Copy out the post about deleting anonymous users' baskets word for word.

Quoted passage ::
◇ ◇ ◇ ◇ ◇

Deleting anonymous users' baskets when their sessions expire

I’m in the process of migrating a webshop from Django-Oscar to a custom shop, built from scratch. We want anonymous (not logged in) users to be able to add products to their basket, but we also want baskets to be cleaned up when that anonymous user’s session expires. Plus, when an anonymous user logs in, their anonymous basket should then be assigned to that user, possibly by merging it with an existing open basket for the user.

The biggest problem I had was the cleaning up of baskets when sessions expire. With Oscar we have literally over 31 million open baskets for anonymous users in our database, 99.9% of which are of course unable to ever be checked out because those sessions are long expired - and deleted, by running the clearsessions management command. This is something that I really wanted to do better with our new shop.

◇ ◇ ◇ ◇ ◇

Material provided ::
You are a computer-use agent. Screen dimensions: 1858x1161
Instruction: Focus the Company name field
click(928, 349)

◇ ◇ ◇ ◇ ◇

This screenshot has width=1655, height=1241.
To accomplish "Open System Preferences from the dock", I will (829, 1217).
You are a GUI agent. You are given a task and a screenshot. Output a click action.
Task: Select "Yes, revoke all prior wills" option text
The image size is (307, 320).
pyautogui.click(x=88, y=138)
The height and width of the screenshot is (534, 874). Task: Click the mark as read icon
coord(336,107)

◇ ◇ ◇ ◇ ◇

Full response ::
Deleting anonymous users' baskets when their sessions expire

I’m in the process of migrating a webshop from Django-Oscar to a custom shop, built from scratch. We want anonymous (not logged in) users to be able to add products to their basket, but we also want baskets to be cleaned up when that anonymous user’s session expires. Plus, when an anonymous user logs in, their anonymous basket should then be assigned to that user, possibly by merging it with an existing open basket for the user.

The biggest problem I had was the cleaning up of baskets when sessions expire. With Oscar we have literally over 31 million open baskets for anonymous users in our database, 99.9% of which are of course unable to ever be checked out because those sessions are long expired - and deleted, by running the clearsessions management command. This is something that I really wanted to do better with our new shop.